The lines below are to be quoted exactly, from the first through the one that contains "[Open menu] (387, 41)".
====== Material shown
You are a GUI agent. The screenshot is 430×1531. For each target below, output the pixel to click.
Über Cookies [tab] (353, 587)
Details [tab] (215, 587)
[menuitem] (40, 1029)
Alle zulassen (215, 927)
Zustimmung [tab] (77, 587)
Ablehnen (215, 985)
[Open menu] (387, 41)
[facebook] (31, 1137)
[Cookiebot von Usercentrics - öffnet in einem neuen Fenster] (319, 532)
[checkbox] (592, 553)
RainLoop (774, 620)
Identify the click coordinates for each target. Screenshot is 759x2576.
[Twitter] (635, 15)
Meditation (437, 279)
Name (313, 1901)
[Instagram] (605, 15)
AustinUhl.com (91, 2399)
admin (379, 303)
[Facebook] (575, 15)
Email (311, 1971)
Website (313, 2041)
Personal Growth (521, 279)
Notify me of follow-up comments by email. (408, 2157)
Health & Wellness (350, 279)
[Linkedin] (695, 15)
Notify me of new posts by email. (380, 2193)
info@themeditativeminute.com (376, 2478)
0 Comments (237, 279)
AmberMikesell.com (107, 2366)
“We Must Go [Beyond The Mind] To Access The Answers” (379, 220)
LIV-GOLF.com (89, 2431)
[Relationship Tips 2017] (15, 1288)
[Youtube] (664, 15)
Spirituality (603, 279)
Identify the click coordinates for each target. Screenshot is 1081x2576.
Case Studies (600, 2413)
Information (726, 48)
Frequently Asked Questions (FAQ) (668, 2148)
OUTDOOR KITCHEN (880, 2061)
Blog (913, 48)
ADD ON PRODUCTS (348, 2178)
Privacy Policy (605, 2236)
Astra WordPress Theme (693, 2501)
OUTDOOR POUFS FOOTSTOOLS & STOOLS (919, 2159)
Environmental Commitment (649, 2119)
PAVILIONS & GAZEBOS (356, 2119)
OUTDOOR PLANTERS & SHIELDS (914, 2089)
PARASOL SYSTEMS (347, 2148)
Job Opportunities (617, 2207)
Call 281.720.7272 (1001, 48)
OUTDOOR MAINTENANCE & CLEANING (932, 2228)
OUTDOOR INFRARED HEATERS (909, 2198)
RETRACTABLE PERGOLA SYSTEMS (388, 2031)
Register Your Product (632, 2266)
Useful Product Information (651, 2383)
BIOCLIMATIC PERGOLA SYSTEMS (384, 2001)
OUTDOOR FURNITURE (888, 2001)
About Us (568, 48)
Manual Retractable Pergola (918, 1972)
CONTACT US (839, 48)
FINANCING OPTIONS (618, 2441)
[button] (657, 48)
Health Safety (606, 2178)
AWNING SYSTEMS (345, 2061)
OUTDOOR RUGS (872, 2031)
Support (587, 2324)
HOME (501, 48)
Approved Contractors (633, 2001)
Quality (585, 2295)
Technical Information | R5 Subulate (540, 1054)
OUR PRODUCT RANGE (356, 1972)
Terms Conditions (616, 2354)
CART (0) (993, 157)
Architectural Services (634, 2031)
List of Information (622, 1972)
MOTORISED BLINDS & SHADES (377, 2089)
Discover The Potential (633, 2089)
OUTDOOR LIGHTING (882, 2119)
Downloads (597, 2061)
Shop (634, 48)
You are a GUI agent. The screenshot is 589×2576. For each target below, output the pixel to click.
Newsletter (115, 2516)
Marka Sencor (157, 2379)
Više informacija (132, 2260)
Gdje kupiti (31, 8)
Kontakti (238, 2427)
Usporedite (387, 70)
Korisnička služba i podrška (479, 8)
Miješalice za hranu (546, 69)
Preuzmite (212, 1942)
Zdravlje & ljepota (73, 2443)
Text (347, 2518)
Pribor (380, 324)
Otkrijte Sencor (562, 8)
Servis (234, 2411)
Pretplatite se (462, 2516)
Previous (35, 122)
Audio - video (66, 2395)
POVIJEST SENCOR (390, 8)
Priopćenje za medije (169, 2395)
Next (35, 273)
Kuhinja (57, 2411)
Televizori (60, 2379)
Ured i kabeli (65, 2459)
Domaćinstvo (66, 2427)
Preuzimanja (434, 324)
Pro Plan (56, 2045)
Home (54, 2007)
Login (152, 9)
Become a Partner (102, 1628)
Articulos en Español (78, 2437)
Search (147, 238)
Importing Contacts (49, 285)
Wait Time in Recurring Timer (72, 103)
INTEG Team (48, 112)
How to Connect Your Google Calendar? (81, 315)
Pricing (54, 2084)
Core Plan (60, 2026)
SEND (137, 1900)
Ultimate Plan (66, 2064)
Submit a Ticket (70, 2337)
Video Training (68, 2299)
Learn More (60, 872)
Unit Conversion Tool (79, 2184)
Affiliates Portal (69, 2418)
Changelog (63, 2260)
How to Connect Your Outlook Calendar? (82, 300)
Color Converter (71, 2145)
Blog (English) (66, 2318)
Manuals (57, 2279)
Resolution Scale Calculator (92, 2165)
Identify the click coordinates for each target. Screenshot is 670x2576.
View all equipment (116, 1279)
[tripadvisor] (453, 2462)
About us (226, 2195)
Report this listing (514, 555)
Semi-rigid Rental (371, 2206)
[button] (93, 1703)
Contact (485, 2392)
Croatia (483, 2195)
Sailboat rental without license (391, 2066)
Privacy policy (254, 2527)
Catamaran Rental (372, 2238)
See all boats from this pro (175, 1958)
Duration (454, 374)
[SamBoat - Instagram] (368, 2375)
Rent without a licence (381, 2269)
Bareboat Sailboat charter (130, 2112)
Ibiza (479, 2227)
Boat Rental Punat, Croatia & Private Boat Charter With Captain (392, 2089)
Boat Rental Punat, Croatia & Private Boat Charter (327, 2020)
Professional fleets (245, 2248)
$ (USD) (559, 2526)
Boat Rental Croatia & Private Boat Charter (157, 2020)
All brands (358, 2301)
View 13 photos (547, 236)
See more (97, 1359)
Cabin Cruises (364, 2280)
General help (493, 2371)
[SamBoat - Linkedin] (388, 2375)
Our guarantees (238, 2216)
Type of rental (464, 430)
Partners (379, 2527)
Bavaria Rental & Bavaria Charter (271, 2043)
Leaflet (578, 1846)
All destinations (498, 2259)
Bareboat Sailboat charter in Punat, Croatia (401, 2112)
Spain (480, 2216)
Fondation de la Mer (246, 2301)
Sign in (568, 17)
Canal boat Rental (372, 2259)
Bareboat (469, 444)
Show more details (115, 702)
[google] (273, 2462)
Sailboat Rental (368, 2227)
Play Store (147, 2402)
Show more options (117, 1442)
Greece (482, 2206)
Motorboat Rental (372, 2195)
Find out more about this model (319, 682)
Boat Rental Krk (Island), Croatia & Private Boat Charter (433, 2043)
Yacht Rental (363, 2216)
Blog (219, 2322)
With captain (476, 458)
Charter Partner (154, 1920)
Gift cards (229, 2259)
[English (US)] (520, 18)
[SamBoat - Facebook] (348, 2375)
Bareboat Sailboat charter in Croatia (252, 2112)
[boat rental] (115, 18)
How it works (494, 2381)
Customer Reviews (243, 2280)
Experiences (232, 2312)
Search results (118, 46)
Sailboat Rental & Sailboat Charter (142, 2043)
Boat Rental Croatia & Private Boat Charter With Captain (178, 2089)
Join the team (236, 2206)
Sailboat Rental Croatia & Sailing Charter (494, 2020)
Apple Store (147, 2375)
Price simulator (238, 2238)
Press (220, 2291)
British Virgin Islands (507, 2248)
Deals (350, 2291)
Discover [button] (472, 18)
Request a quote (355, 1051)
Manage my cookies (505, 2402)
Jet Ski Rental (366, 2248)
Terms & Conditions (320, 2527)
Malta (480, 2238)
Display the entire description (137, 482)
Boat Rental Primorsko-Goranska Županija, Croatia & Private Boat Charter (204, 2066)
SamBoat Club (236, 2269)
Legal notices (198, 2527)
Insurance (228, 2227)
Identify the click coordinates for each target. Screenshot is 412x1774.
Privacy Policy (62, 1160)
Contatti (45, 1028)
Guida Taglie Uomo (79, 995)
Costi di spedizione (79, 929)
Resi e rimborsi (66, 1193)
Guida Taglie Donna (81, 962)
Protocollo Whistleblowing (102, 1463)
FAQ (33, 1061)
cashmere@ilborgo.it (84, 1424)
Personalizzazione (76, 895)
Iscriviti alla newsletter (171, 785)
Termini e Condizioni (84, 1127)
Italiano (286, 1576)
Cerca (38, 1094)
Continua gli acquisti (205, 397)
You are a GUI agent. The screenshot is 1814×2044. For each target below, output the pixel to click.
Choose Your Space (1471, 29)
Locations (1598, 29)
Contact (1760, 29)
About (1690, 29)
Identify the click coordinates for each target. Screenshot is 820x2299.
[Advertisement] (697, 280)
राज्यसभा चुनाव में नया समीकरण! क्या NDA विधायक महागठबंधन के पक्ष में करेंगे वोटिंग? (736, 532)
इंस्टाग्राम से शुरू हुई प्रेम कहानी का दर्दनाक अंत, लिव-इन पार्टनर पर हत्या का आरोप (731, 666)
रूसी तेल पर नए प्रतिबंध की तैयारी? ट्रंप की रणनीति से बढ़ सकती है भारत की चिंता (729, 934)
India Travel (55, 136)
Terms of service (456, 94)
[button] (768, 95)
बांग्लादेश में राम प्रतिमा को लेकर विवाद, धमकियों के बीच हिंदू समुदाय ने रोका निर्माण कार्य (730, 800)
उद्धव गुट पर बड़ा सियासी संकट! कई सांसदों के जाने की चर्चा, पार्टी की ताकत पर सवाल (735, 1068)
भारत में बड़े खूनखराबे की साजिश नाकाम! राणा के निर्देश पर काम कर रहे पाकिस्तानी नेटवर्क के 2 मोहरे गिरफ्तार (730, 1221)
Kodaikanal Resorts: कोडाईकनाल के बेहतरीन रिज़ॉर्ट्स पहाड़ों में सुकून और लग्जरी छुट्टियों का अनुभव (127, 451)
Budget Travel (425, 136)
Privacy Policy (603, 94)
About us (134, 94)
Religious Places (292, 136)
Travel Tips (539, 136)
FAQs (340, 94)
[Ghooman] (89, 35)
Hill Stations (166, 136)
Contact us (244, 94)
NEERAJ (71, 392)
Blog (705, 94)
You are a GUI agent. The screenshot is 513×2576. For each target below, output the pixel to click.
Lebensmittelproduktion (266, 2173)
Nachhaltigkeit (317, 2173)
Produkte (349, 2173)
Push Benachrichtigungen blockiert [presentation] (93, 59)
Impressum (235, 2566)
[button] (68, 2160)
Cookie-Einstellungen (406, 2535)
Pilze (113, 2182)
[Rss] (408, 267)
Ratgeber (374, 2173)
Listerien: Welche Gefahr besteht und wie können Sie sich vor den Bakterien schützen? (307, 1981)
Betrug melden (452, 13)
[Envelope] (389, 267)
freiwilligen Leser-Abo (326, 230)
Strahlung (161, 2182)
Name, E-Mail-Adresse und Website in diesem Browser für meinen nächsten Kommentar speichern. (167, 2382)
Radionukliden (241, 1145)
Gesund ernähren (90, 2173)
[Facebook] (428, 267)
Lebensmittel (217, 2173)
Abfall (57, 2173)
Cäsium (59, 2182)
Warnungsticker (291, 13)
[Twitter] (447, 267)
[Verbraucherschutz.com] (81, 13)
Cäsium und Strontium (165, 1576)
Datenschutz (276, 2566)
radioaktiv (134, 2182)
============
Answer box –
You are a GUI agent. The screenshot is 430×1531. For each target below, output the pixel to click.
Über Cookies [tab] (353, 587)
Details [tab] (215, 587)
[menuitem] (40, 1029)
Alle zulassen (215, 927)
Zustimmung [tab] (77, 587)
Ablehnen (215, 985)
[Open menu] (387, 41)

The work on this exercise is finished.